**EXERCISE AIM**
Everything from the first line of the material below through the line containing "Given: Expand the" is to be printed exactly, and nothing more.

*** DATA IN THIS EXERCISE Section Begins ***

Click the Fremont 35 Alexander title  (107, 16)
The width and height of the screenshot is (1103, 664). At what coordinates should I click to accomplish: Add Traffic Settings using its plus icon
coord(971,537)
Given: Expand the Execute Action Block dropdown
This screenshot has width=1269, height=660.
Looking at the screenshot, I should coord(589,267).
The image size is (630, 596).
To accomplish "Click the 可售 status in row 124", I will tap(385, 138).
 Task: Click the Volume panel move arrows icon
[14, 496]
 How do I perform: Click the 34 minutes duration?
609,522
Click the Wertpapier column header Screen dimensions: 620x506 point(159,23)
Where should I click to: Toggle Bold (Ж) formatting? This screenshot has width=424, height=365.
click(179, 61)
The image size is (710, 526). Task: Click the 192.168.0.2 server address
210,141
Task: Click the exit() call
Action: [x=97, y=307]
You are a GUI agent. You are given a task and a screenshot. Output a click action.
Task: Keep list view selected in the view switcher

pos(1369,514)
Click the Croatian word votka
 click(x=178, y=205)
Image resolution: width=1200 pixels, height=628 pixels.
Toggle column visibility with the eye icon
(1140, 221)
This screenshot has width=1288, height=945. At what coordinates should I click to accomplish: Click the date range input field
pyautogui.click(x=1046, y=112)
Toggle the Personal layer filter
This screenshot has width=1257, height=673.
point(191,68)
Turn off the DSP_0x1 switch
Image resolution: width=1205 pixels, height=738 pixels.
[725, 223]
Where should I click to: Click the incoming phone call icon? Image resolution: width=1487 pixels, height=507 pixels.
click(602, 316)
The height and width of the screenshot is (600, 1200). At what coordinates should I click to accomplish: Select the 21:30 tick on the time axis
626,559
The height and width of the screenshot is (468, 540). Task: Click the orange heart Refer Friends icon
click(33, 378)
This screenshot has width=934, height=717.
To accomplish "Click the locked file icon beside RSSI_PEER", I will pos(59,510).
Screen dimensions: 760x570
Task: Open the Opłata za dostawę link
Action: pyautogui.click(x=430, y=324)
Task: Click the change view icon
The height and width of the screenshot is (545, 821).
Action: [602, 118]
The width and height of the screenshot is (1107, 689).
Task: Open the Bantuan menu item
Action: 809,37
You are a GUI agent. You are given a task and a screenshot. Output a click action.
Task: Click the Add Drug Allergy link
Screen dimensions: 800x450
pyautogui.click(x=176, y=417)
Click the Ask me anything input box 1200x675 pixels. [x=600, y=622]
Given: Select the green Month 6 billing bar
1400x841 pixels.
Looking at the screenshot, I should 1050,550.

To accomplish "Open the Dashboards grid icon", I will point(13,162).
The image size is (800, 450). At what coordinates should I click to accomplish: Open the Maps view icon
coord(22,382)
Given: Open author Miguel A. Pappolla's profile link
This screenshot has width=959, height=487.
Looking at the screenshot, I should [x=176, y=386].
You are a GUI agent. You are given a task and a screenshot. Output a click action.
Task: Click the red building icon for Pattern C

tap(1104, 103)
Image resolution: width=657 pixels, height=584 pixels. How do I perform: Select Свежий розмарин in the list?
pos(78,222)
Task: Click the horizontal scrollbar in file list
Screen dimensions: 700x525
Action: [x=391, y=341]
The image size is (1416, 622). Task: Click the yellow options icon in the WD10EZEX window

*** DATA IN THIS EXERCISE Section Ends ***

**REPLY TO THE EXERCISE**
Click the Fremont 35 Alexander title  (107, 16)
The width and height of the screenshot is (1103, 664). At what coordinates should I click to accomplish: Add Traffic Settings using its plus icon
coord(971,537)
Given: Expand the Execute Action Block dropdown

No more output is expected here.